Major capital projects implemented in the near-term will shape the long-term future of transport in the region. WRI urges regional planners and other decision makers to consider current needs and concerns in the context of tomorrow’s transportation challenges, especially regarding traffic congestion, fuel costs, and climate change.So what you're saying is that we should look at everything? Well you forgot a few things guys, like changes in development patterns, particulate matter and lifecycle costs in terms of construction. Replacing all the buses every 12 years is always good for the environment. Another annoying FTA related issue is the no build alternative. It's not really a no build but rather a basic bus service. Of course incremental change from a bus line to BRT is going to be more "cost effective". The other bus line doesn't even exist! Then there is this:
As illustrated in Figure 7, only the Medium and High Investment BRT alternatives reduce CO2 emissions, with 8,883 and 17,818 fewer metric tons per year, respectively, compared to the No Build scenario. All of the remaining alternatives increase annual emission levels compared to No Build.Again. The no build doesn't even exist, so how is the BRT line reducing emissions and LRT isn't? Well the truth is it is reducing emissions because the alternative isn't the no build but rather nothing at all. Both lines reduce GHGs in the transportation sense. What we don't know is exactly what the reductions in VMT are going to be from land use and whether the land use patterns will create more incentives to walk, creating even less car trips and development patterns that themselves save infrastructure and energy costs. Not to mention they say nothing about particulates from a single source of pollution versus multiple sources that spew along a whole corridor.
Energy consumption from roadways decreases with introduction of LRT, but the resulting emissions reduction is not sufficient to counterbalance the effect caused by the high electricity CO2 emission factor. While we anticipate that this emission factor will decrease in the future due to increased use of renewable energy sources and likely GHG reduction legislation, these drivers have not been included in the AA/DEIS. Further consideration is given to the electricity emission factor in the following sections.

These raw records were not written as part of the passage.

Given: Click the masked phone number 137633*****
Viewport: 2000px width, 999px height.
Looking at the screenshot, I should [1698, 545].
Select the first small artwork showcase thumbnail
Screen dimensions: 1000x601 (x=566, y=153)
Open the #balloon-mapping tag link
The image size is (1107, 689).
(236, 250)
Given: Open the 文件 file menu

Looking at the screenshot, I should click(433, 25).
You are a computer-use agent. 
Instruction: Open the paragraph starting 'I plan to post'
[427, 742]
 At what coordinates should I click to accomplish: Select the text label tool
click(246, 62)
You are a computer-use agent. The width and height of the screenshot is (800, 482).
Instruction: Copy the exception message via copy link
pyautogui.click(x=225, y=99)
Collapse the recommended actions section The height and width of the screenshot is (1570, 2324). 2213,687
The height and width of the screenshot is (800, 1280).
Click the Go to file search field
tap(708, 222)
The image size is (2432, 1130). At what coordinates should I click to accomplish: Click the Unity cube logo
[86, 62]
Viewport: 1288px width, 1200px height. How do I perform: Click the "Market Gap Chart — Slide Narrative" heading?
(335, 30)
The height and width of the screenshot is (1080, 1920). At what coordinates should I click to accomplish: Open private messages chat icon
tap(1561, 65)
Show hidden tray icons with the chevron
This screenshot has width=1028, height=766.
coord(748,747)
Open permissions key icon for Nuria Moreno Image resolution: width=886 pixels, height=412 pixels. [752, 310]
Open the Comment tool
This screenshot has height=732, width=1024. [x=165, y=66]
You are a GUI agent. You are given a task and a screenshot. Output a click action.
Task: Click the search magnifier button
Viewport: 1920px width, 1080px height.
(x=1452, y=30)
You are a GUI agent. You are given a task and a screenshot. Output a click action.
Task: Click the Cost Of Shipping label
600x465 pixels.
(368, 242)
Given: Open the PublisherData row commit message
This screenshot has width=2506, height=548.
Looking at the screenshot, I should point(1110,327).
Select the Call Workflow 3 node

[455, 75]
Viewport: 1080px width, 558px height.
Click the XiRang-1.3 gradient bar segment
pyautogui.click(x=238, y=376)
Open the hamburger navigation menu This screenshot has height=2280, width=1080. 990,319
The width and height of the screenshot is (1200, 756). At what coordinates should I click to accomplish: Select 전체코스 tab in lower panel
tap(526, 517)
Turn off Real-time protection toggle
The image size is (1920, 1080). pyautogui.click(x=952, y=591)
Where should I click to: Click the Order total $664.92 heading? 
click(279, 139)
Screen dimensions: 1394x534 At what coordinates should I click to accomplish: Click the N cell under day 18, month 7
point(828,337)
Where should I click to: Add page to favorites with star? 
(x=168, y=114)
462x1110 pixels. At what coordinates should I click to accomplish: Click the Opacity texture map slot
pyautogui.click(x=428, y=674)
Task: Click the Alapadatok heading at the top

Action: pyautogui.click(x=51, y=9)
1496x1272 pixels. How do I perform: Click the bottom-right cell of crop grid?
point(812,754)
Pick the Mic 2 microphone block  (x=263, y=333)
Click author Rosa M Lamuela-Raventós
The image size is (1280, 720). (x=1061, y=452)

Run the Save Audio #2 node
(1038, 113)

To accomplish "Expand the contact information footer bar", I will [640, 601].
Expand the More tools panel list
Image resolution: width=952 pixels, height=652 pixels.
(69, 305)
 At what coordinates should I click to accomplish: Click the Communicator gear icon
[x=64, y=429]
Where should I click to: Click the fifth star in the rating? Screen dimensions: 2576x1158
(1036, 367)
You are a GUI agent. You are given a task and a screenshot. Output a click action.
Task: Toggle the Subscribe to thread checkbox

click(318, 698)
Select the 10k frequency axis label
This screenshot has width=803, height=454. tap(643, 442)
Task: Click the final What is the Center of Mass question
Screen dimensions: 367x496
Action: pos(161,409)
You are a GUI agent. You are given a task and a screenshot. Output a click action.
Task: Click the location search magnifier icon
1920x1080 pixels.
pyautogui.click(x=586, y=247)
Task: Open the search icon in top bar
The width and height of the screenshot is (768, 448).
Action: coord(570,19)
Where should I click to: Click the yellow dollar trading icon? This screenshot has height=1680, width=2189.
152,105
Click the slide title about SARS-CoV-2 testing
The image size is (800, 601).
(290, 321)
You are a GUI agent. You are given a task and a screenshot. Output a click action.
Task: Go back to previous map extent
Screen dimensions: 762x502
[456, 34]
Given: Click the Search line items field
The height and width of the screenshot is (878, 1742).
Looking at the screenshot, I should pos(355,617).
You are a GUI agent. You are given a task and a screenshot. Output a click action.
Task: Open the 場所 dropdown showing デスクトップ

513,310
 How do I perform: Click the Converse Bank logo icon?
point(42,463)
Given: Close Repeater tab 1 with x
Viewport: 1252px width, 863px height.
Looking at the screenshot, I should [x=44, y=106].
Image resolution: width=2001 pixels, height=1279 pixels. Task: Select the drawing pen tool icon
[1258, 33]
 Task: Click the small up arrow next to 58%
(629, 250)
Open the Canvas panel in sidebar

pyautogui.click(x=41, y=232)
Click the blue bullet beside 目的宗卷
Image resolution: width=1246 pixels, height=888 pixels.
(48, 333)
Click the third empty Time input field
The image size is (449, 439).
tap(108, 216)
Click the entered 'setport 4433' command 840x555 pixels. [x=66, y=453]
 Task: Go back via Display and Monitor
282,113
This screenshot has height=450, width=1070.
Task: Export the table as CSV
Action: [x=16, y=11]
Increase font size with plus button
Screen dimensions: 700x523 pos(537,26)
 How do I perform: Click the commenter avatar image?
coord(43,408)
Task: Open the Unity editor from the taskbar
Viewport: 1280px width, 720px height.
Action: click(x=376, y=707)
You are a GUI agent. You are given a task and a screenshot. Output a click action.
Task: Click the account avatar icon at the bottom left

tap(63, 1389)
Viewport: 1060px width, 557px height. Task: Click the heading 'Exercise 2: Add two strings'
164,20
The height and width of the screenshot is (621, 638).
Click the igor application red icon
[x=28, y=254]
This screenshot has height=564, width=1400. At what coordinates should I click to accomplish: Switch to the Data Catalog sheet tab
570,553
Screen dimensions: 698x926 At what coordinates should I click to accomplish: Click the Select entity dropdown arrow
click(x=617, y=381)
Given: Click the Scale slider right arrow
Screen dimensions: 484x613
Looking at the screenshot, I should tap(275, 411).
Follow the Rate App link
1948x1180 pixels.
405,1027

In all reality, the Purple Line should be a subway. Bringing it down to light rail is bad enough, but all the way down to bus rapid transit would be a wasted opportunity to change the corridor. But for once, could someone do an analysis that includes land use change, the issues of air pollution, the real lifecycle costs? This analysis shows how much affect the FTA policy has on what our future will look like, and that is upsetting. Let's stop leaving out the whole picture.